◆ Task to complete
Take the material below and extract the lines from the one with "Select the 5Y timeframe" through the one with "Task: Click the green", word for word, without pictures.

◆ Information shown
= = = =
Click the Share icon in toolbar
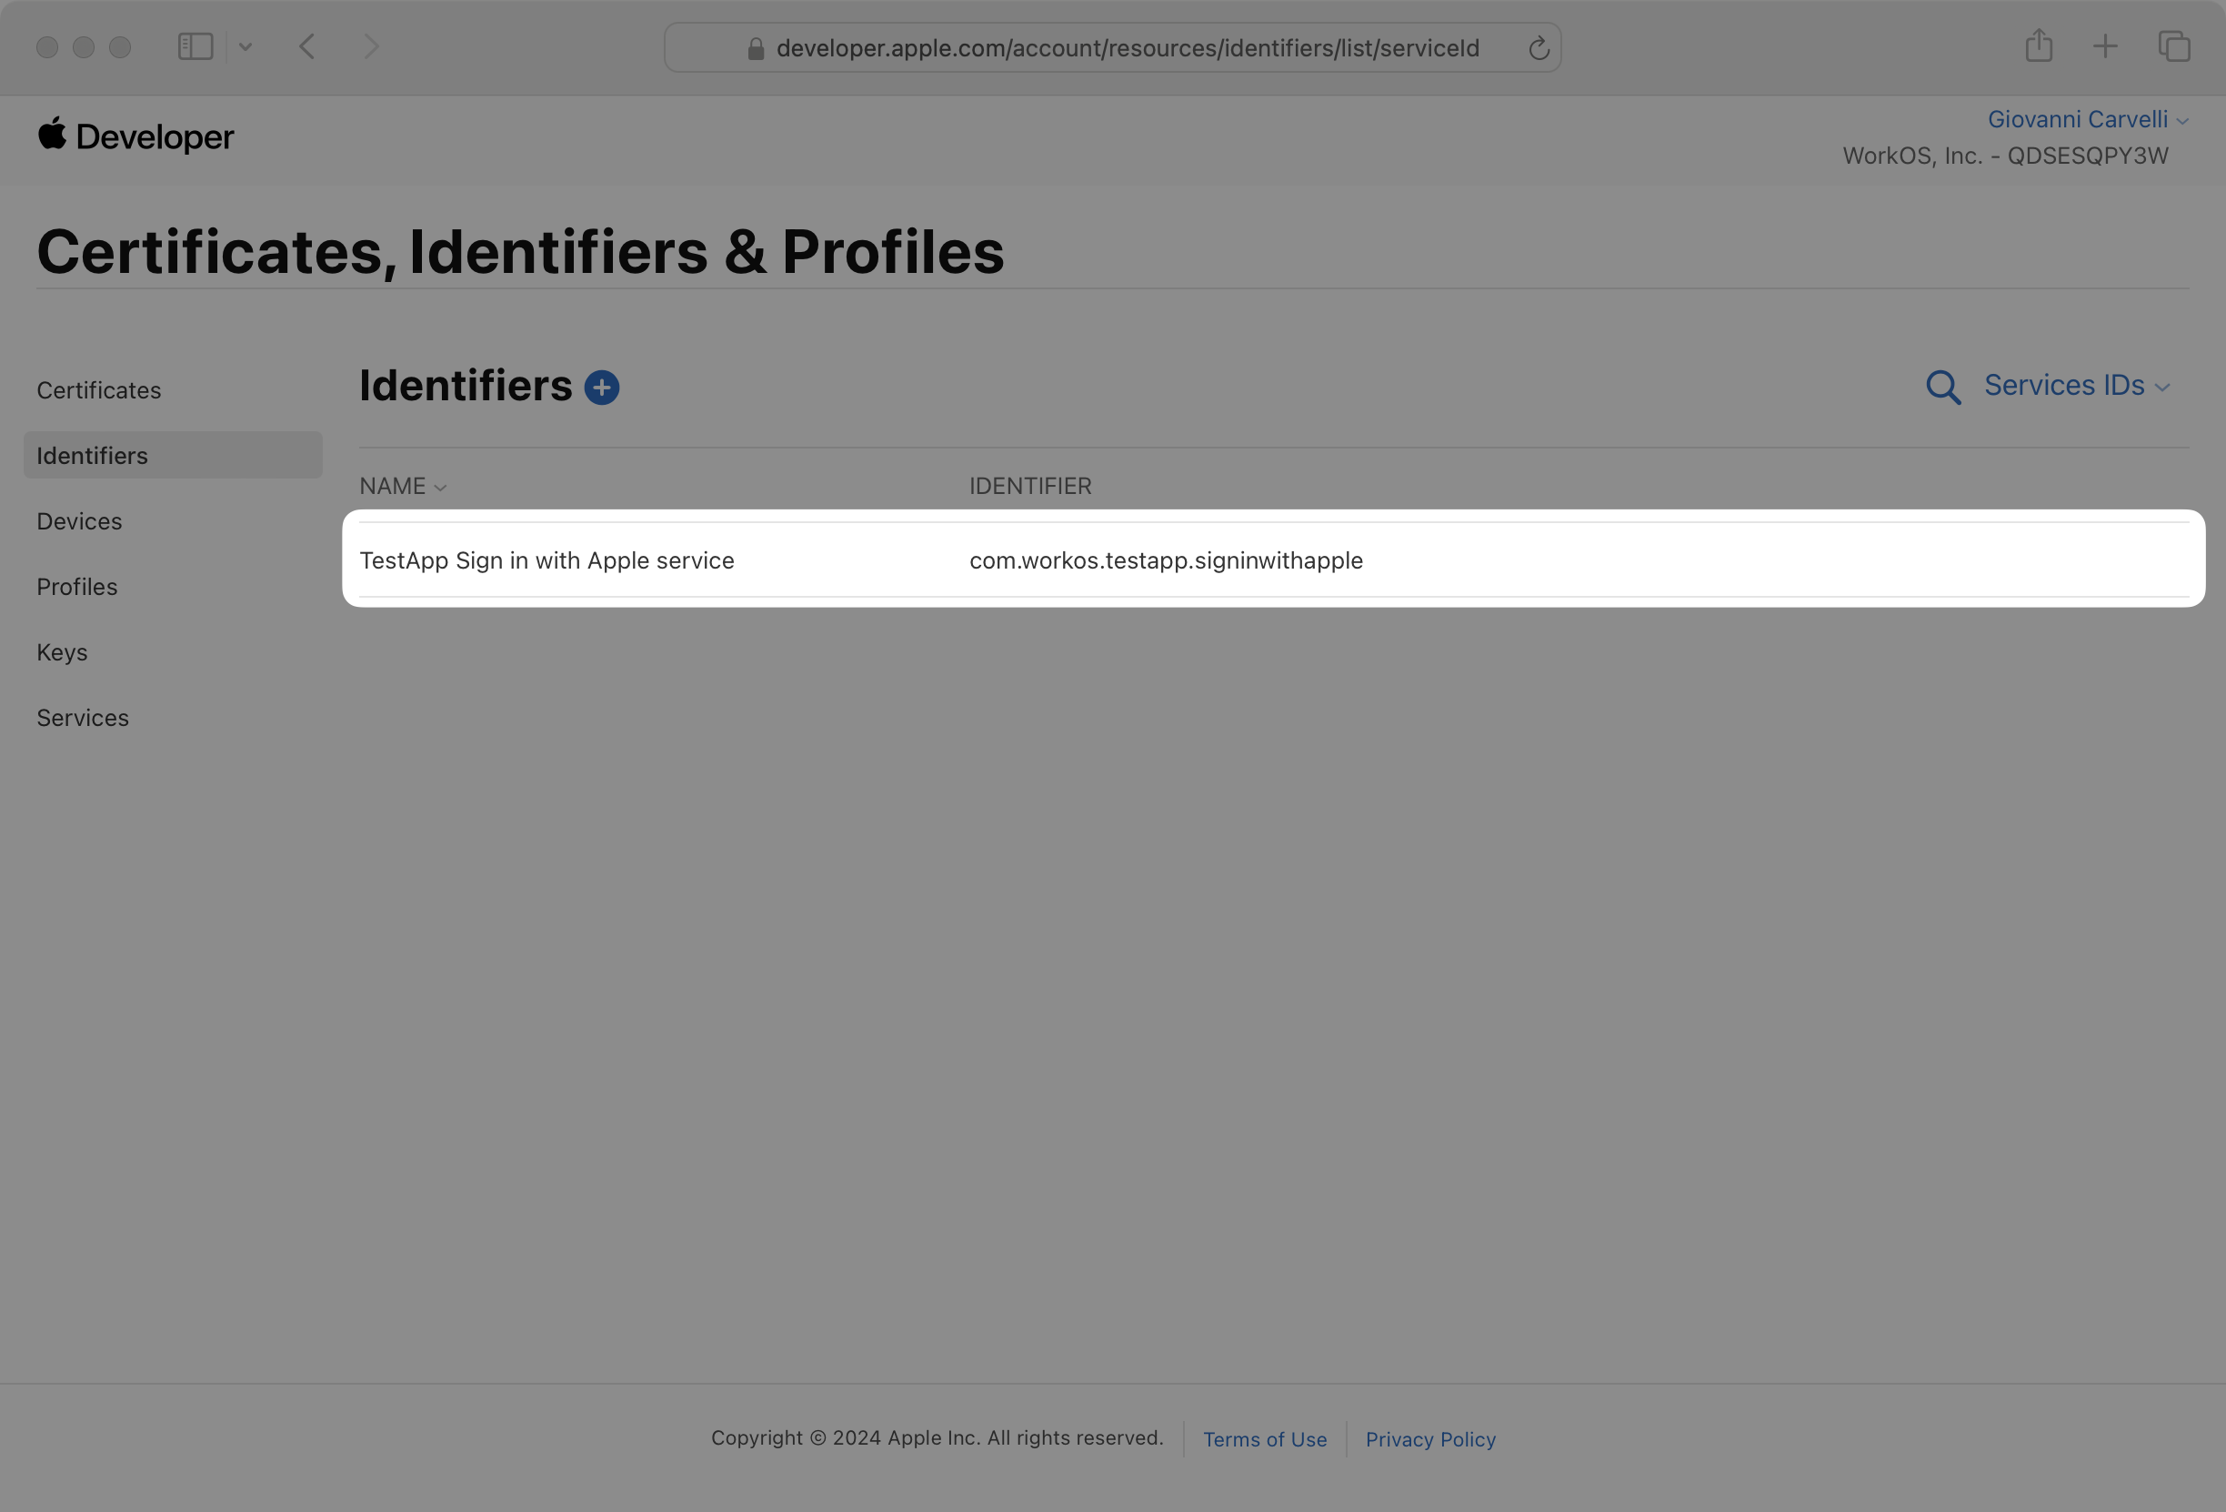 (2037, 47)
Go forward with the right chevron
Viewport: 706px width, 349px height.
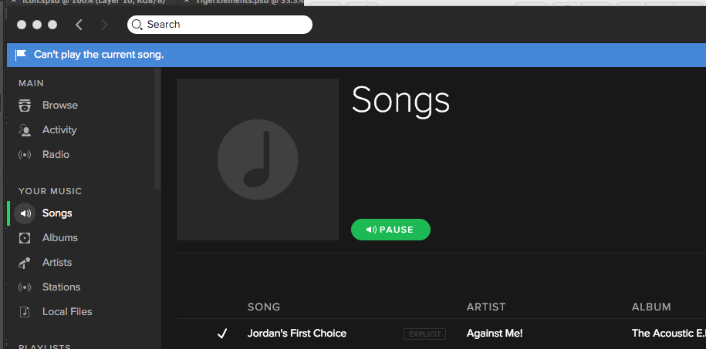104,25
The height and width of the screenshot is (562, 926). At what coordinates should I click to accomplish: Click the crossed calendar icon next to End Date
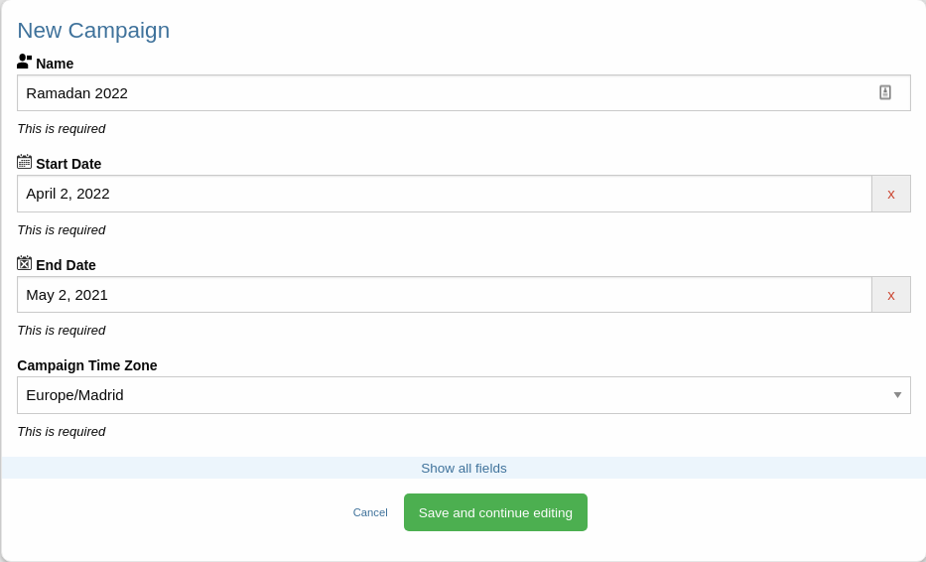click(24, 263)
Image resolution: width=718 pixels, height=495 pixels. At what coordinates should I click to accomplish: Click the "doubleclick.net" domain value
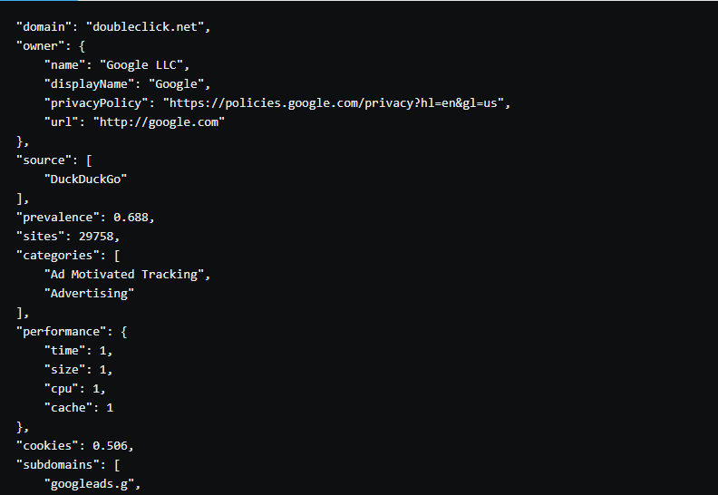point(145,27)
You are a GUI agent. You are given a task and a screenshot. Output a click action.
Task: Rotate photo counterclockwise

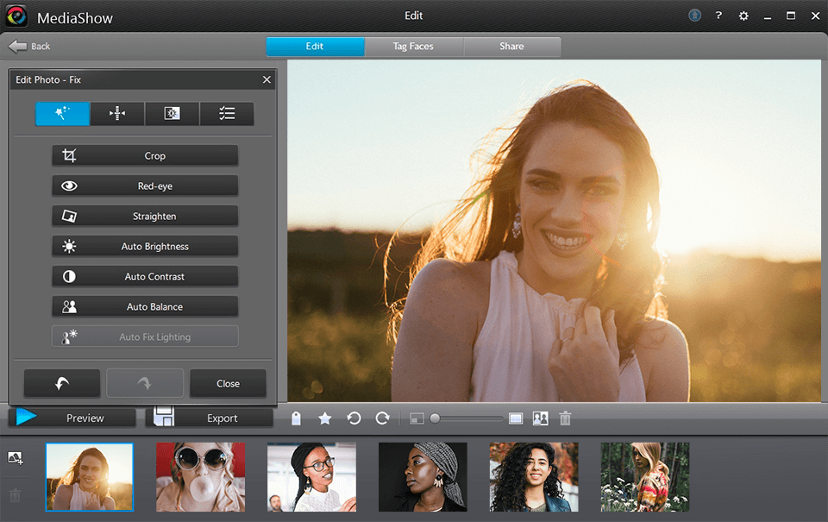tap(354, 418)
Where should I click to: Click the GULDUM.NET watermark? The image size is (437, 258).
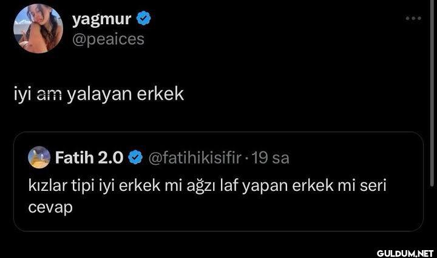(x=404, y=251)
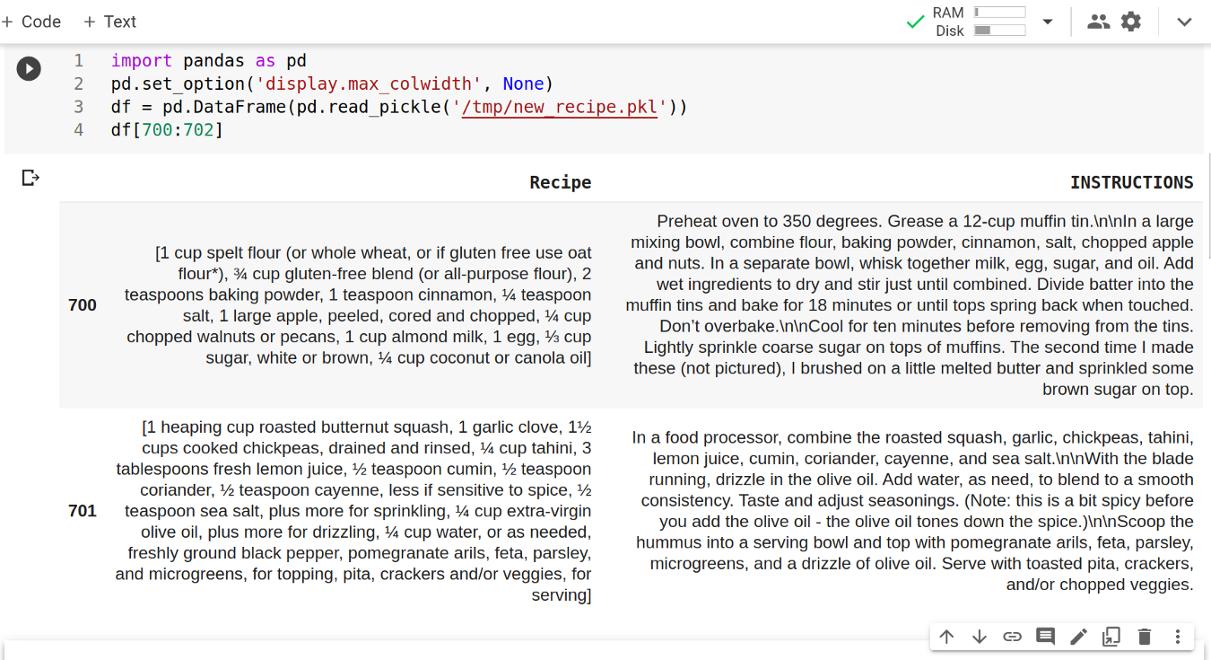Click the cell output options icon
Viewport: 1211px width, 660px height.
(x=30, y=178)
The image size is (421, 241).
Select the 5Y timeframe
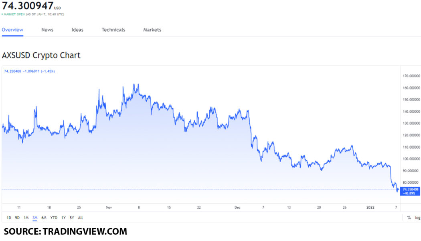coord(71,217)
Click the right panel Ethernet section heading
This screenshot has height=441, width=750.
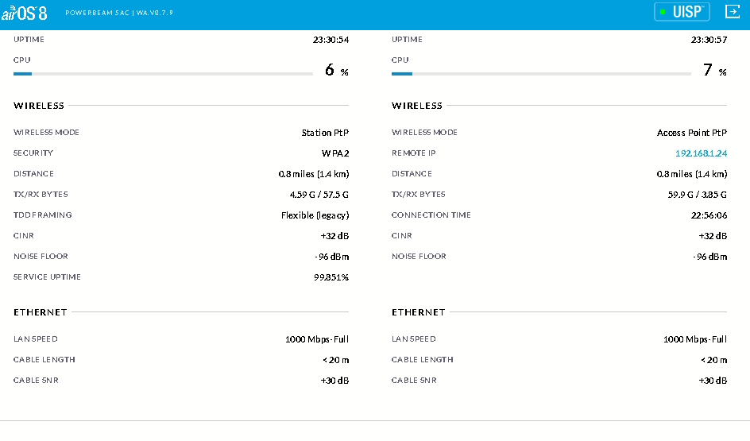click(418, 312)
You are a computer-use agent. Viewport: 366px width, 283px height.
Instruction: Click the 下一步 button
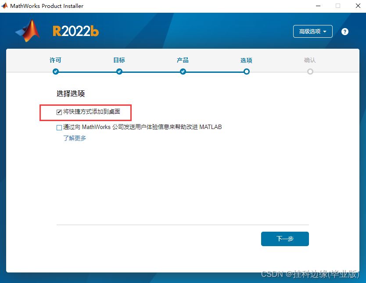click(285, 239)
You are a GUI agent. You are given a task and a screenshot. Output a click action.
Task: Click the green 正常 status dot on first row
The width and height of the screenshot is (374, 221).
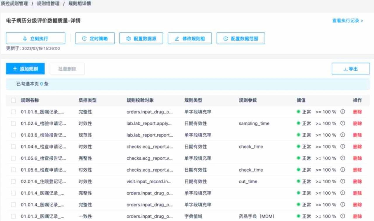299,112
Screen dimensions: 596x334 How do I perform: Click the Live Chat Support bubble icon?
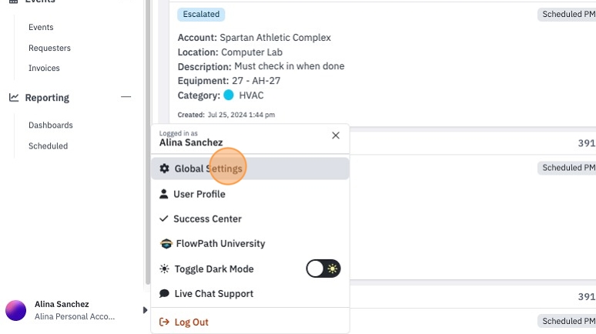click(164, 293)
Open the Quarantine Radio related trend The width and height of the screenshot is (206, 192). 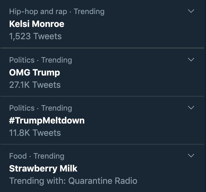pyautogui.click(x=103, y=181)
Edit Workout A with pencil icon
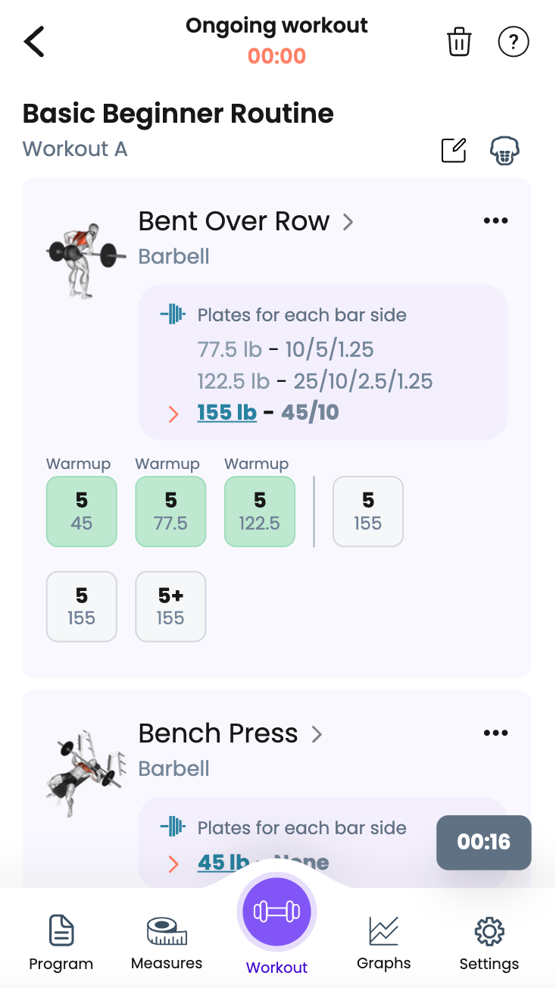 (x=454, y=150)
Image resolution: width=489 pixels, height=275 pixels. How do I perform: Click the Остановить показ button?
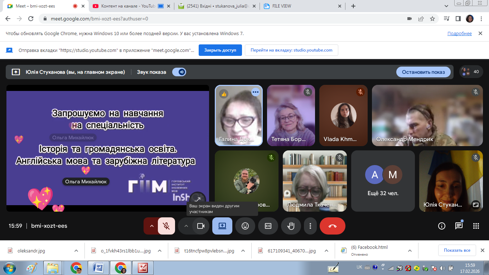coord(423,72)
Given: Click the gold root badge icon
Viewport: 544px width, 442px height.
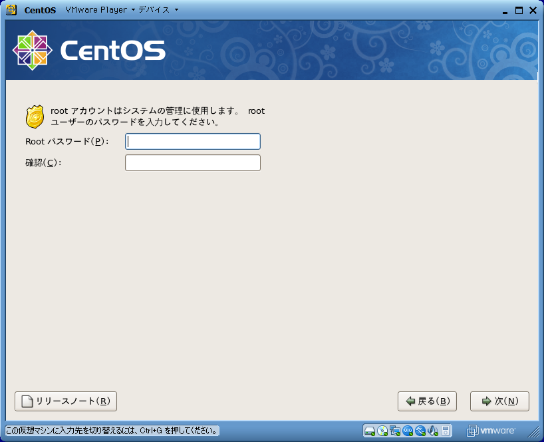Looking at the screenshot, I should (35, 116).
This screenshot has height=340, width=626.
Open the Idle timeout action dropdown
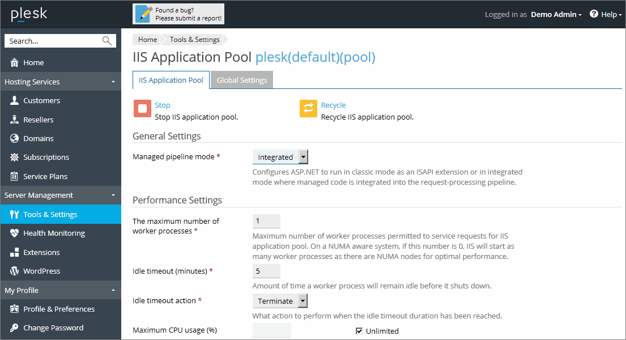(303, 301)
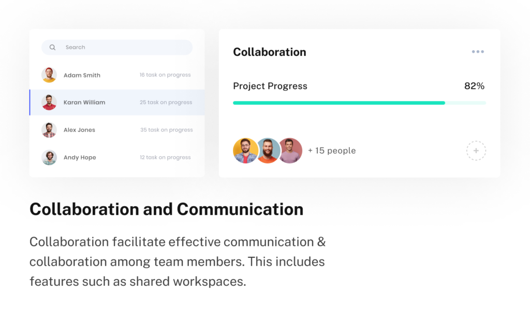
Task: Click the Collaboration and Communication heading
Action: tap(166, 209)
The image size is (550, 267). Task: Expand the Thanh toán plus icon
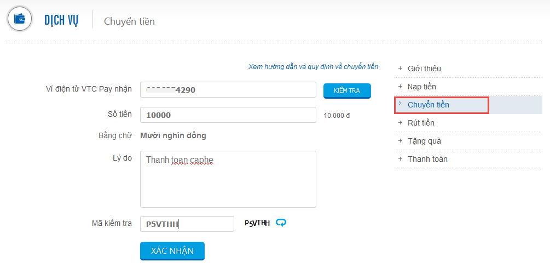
= = = =
◆ Written solution
Select the 5Y timeframe
coord(71,217)
Click the right panel Ethernet section heading
This screenshot has height=441, width=750.
click(418, 312)
You are a computer-use agent. Viewport: 366px width, 283px height.
Instruction: Click the 下一步 button
click(285, 239)
You are a GUI agent. You are given a task and a screenshot. Output a click action.
Task: Click the green 正常 status dot on first row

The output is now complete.